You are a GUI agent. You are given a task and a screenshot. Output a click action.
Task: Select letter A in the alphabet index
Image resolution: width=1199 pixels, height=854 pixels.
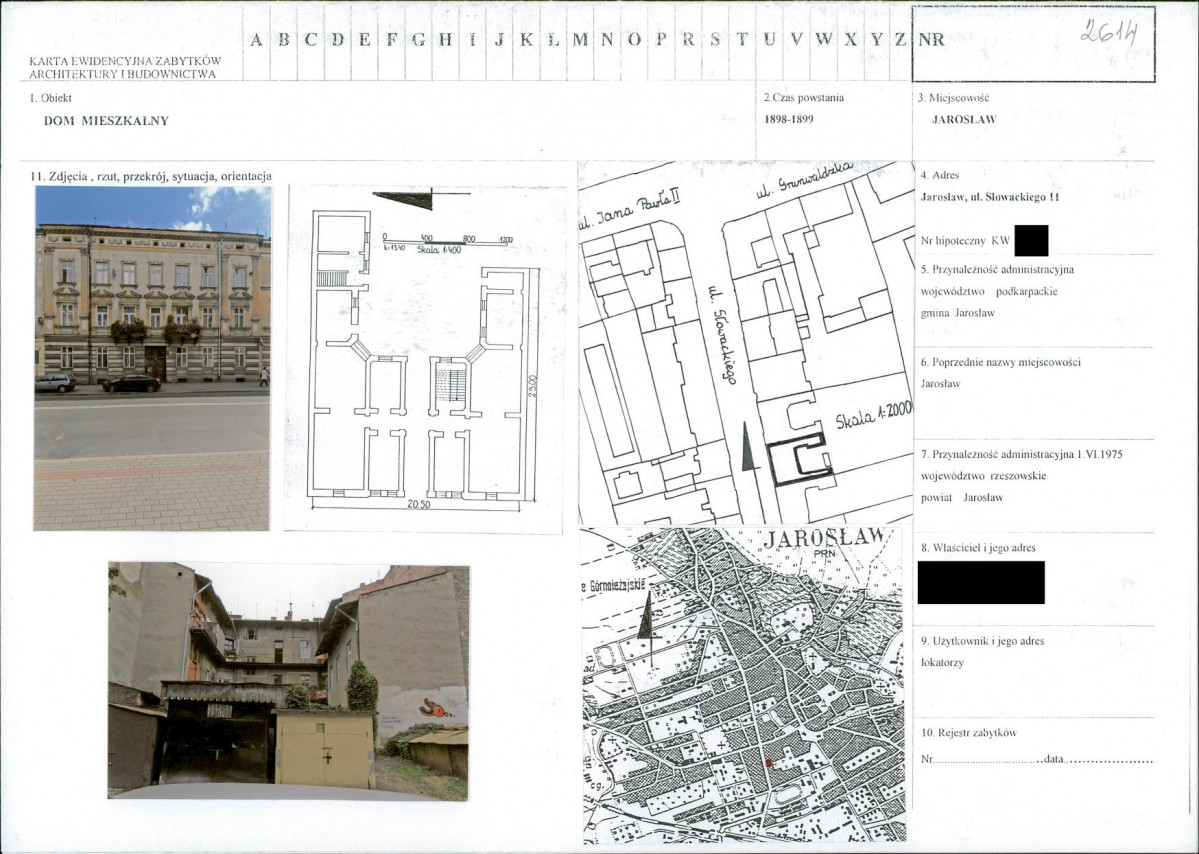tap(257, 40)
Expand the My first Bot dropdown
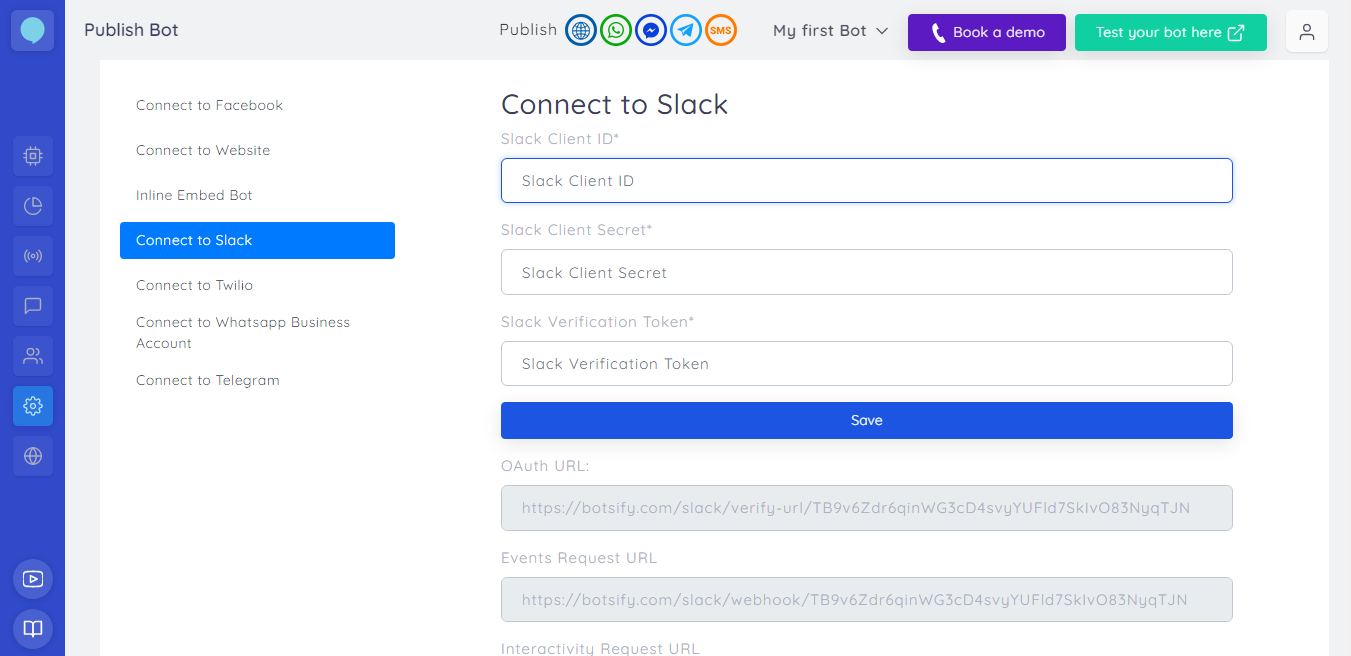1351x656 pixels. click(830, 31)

----

**Work order:** The task calls for duplicating the data exactly, with no images kept.

**Result for this exercise:**
You are a GUI agent. You are given a task and a screenshot. Output a click action.
Task: Select letter A in the alphabet index
Image resolution: width=1199 pixels, height=854 pixels.
tap(257, 40)
Expand the My first Bot dropdown
1351x656 pixels. click(830, 31)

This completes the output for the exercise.